Doctrine was the term that described the teachings or principles of law established through past decisions that form the fundamental core beliefs of a government or religious body. Dogma was a rigidly upheld and unquestionable belief. The term originally referred to religious beliefs, but was often used figuratively to describe values held too rigidly, especially commonly Federation values, by those that didn't agree with their values.
In 2151, Captain Jonathan Archer made the decision to withold the cure to a deadly plague on the planet Valakis, realizing that it would be irresponsible of his crew to interfere with another species' development. He noted that until somebody came up with an official doctrine he would have to remind himself every day that he "didn't come out here to play God." (ENT: "Dear Doctor")

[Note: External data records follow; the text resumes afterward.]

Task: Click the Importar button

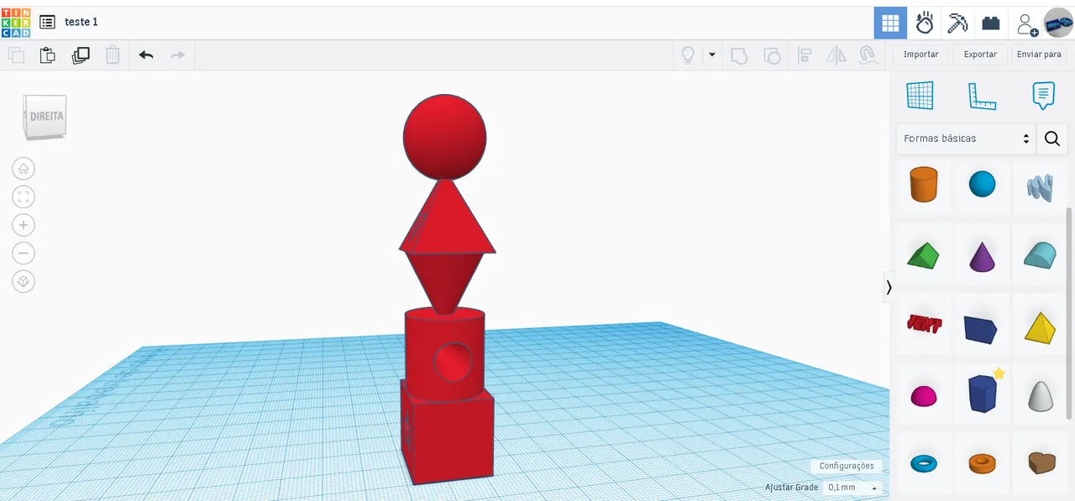Action: point(920,54)
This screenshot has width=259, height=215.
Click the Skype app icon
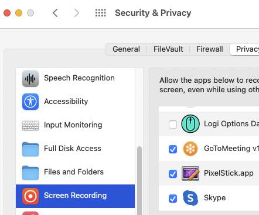tap(190, 198)
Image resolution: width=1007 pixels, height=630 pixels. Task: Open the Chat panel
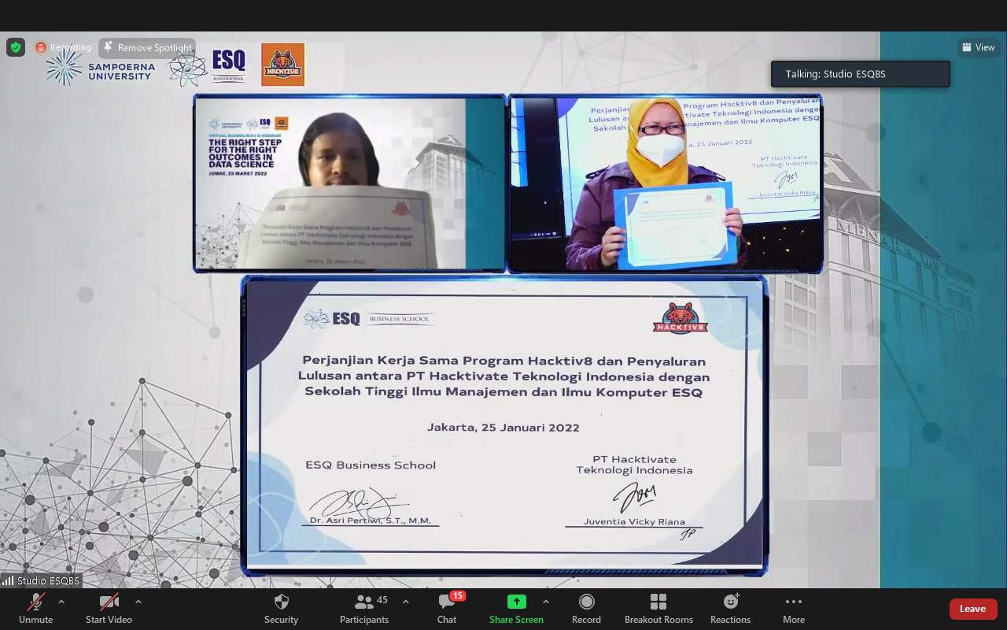tap(447, 608)
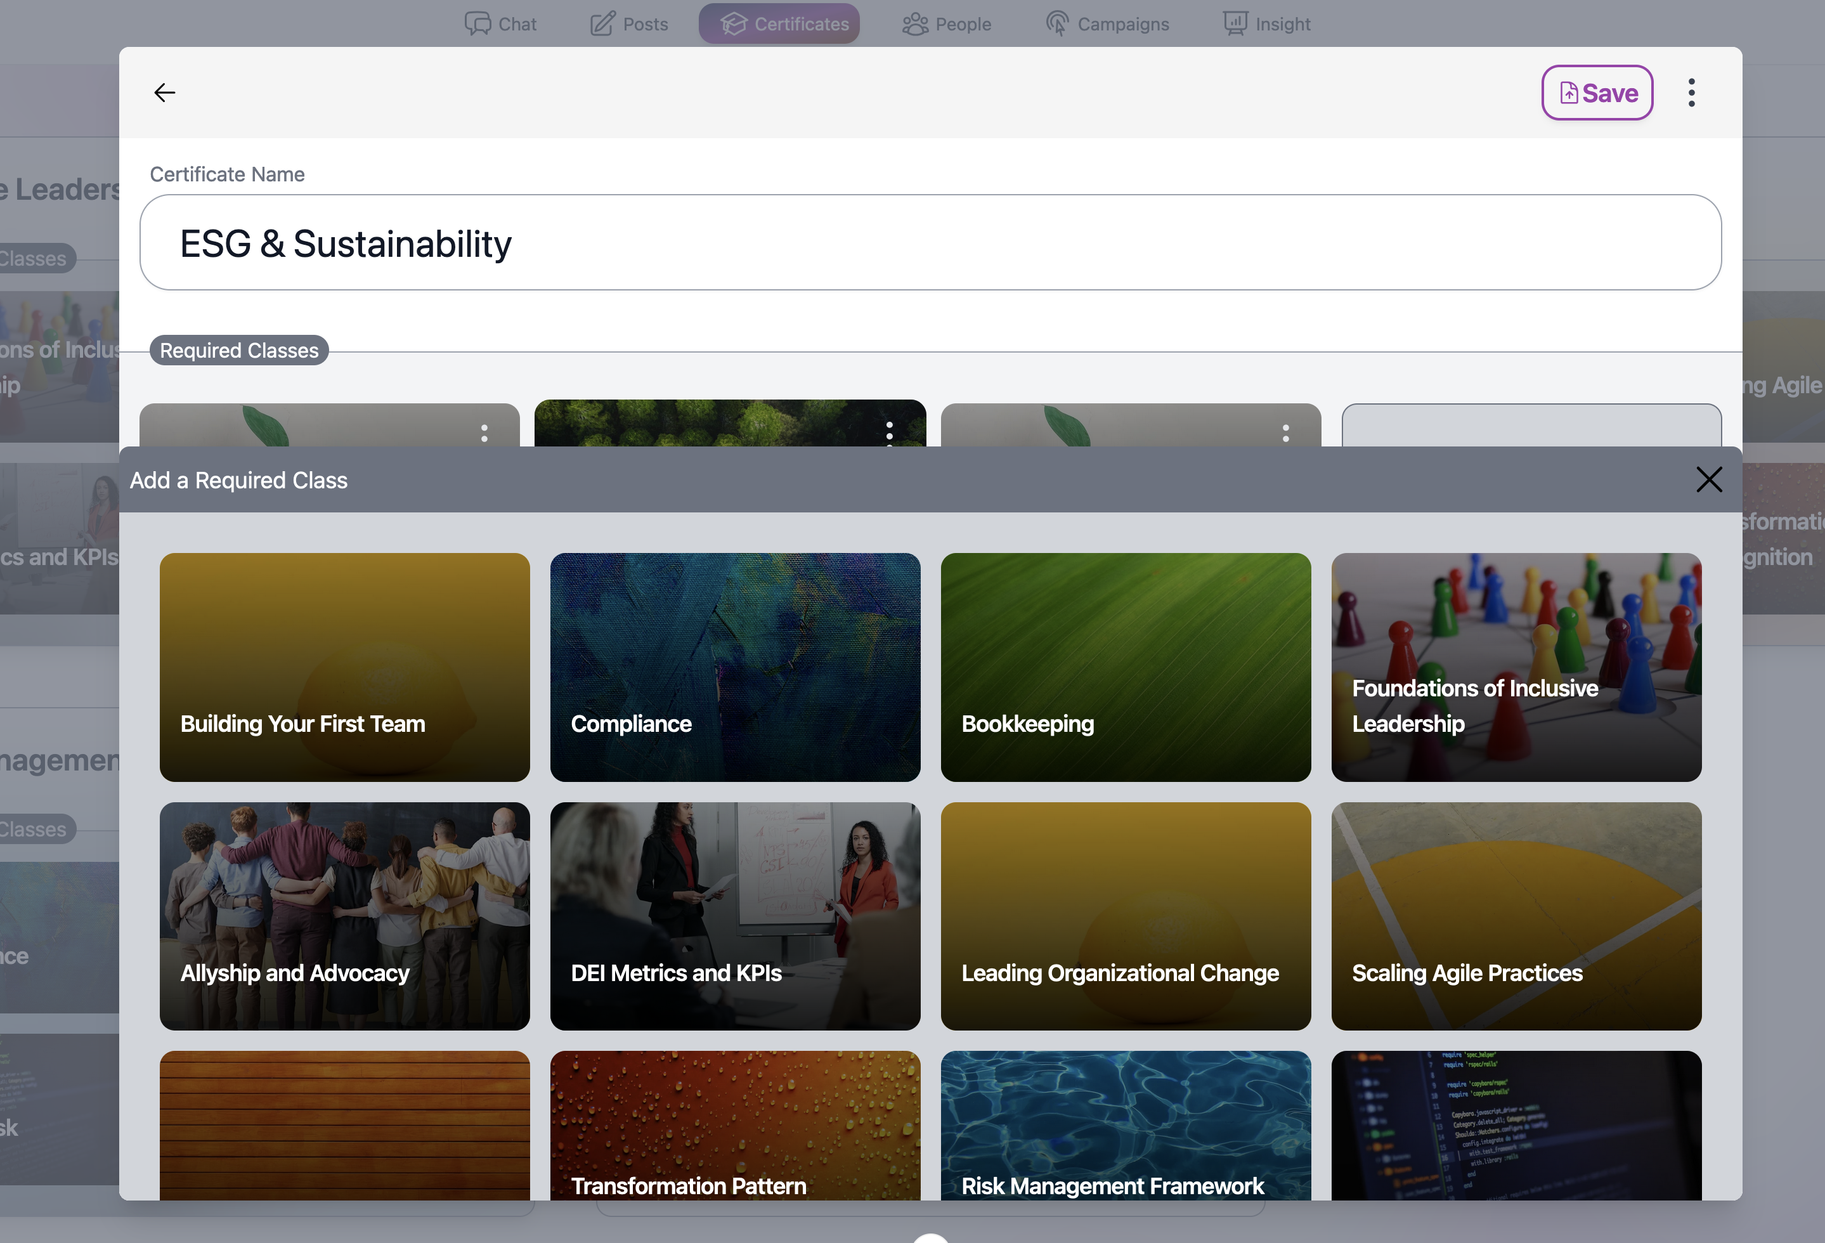Image resolution: width=1825 pixels, height=1243 pixels.
Task: Select the Certificates tab
Action: pyautogui.click(x=779, y=22)
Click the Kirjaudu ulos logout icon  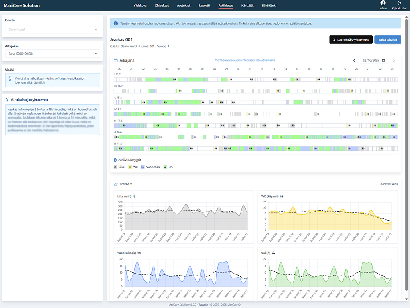point(399,3)
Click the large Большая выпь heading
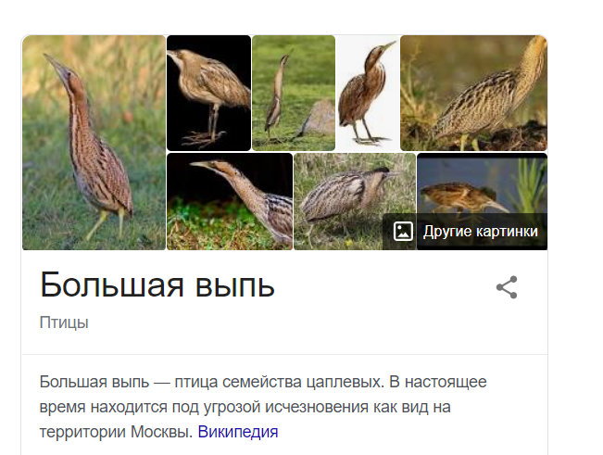This screenshot has height=455, width=603. [x=157, y=285]
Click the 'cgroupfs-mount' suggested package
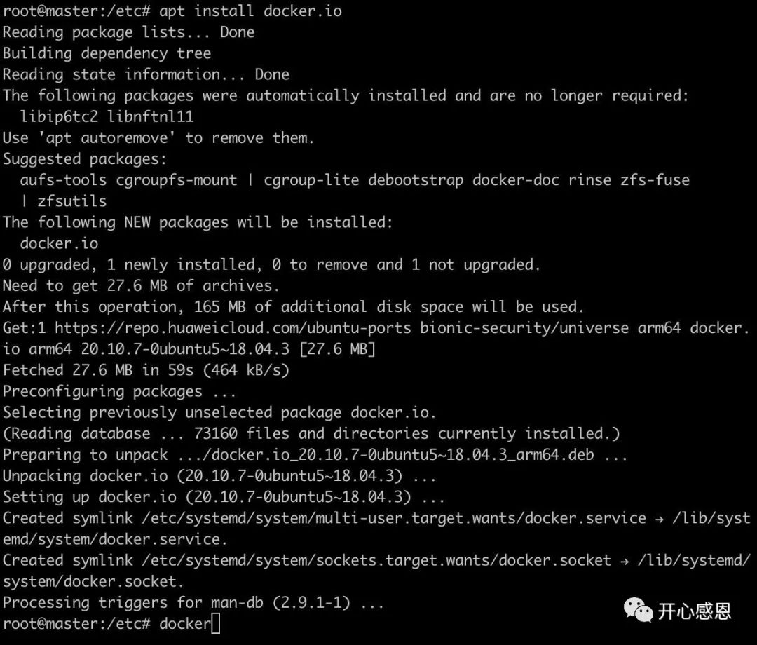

Two years later, upon learning about the Triannon religious beliefs from Pri'Nam D'Jamat and his crew, Captain Archer stated that he disagreed with any doctrine where those who disbelieved were punished by death. (ENT: "Chosen Realm")
In late-2154, Lieutenant Malcolm Reed noted that during their mission to locate the Xindi in the Delphic Expanse, Enterprise NX-01 had lost twenty three men and women which was outside of the traditional military doctrine of twenty percent casualties. Commander T'Pol countered his statement with the Vulcan axiom, "the needs of the many outweigh the needs of the few", explaining that those deaths were honorable ones. (ENT: "The Council")
After creating the android Lal in 2366, Lieutenant Commander Data scanned all of the available literature on parenting, noting that one traditional doctrine insisted "spare the rod and spoil the child", suggesting if a child was not physically punished when they had done something wrong that their development may suffer. (TNG: "The Offspring")
After Benjamin Sisko told him that all he was interested in was gaining the advantage, Dukat retorted "Now, don't go spouting off your holier-than-thou Federation fair-play dogma". (DS9: "The Maquis, Part I")
Several weeks later, Elim Garak told Julian Bashir that he was "a prisoner of Federation dogma and Human prejudice". Bashir had told the Cardassian of his dislike for "The Never Ending Sacrifice". (DS9: "The Wire")
In 2373, while reviewing the Federation's cultural database Captain Kathryn Janeway hypothesised that most religious doctrines had a scientific basis "if you scratched hard enough." (VOY: "Sacred Ground")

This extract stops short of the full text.